→ **Document excerpt**
•••••

These three gadgets are some of the most potent occult technology for altering consciousness ever created. Check out what we’ve got for you…
Since the dawn of history, human beings have been trying to alter their consciousnesses, with every conceivable means, from fasting to sleeplessness to psychedelic drugs and many, many more ways. It’s like sex: If there’s any conceivable way to do it, somebody’s tried it. In the 20th and 21st centuries, however, we’ve gotten some incredible new occult technology for pushing our minds out of their usual ruts and into unexplored territories:
1. The Dream Machine
The Dream Machine, created by Brion Gysin, Ian Sommerville and William S. Burroughs, is an occult technology that creates flicker patterns behind the closed eyelids of a person staring at it. These flicker patterns subtly alter the viewer’s brainwaves, creating waking hallucinations that can be incredibly, shockingly vivid. It’s made from three things: a cardboard cylinder with slats in it to generate the right flicker pattern, a 78 rpm turntable upon which the cardboard tube sits, and a single lightbulb dangling from a cord into the turntable. The turntable spins the tube, creating the hallucinatory flicker pattern.
Gysin, the device’s primary inventor, was a gay surrealist painter and author who fled the bitchy, backbiting Paris surrealism scene to seek the frontiers of Extreme Experience in Morocco, delving headlong into the occult and the libertine atmosphere of Tangiers; Burroughs would later join him, and the two would embark on a legendary magical partnership, exploring the outer ranges of operative sorcery and sanity itself.

•••••

→ **To be done**
a – Sum up the article on consciousness-altering gadgets in two sentences.
b – Reproduce a passage from the article on consciousness-altering gadgets word for word, beginning at the words "Gysin, the device’s" and stopping after the words "and sanity itself.".

→ **Source excerpt**
•••••

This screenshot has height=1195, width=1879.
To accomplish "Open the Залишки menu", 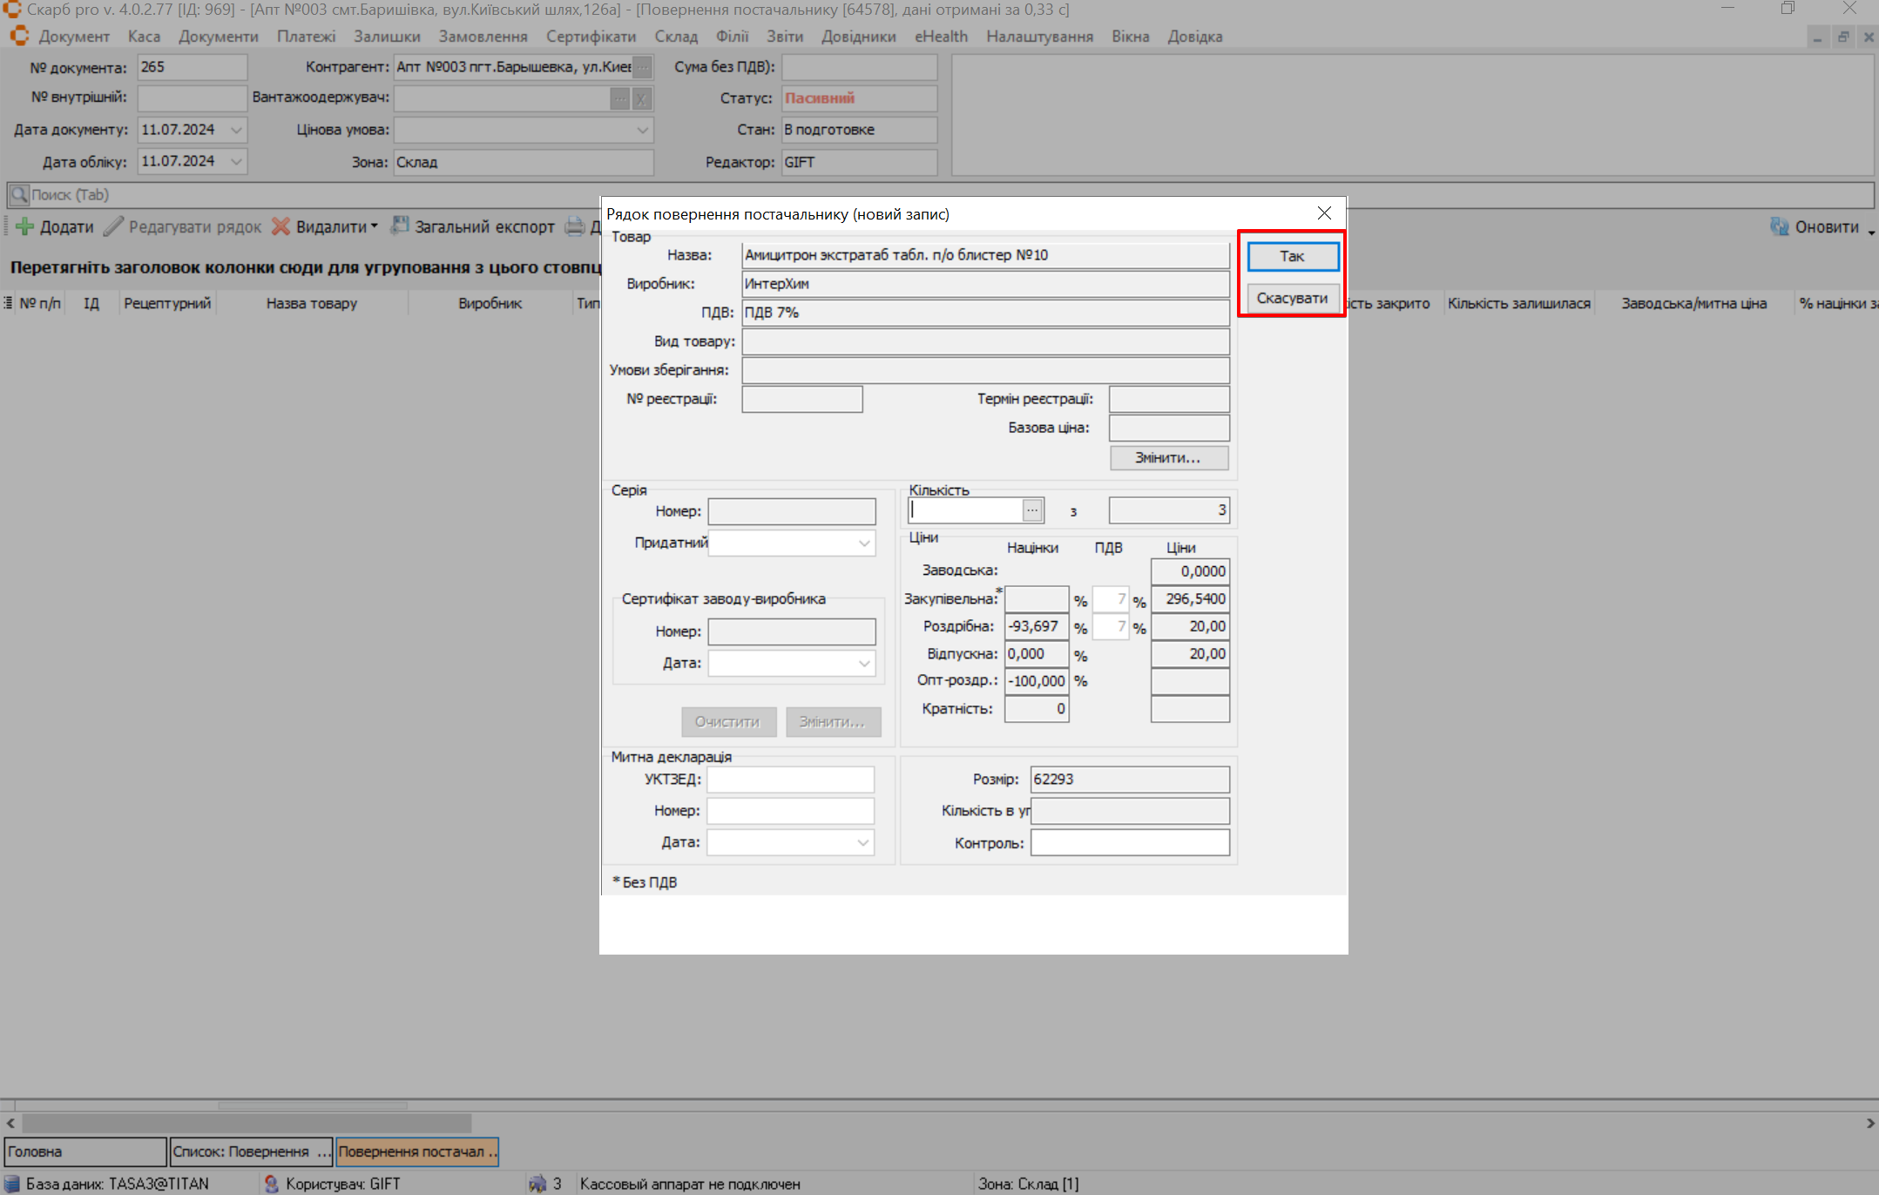I will (x=387, y=37).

•••••

→ **Task results**
a – The article says people have always tried to alter their consciousness by every possible means, and that the 20th and 21st centuries brought new occult technology for doing so. Its first example is the Dream Machine, made by Brion Gysin, Ian Sommerville and William S. Burroughs, in which a slatted cardboard cylinder spins on a 78 rpm turntable around a hanging lightbulb to produce flicker patterns that can cause vivid waking hallucinations.

b –
Gysin, the device’s primary inventor, was a gay surrealist painter and author who fled the bitchy, backbiting Paris surrealism scene to seek the frontiers of Extreme Experience in Morocco, delving headlong into the occult and the libertine atmosphere of Tangiers; Burroughs would later join him, and the two would embark on a legendary magical partnership, exploring the outer ranges of operative sorcery and sanity itself.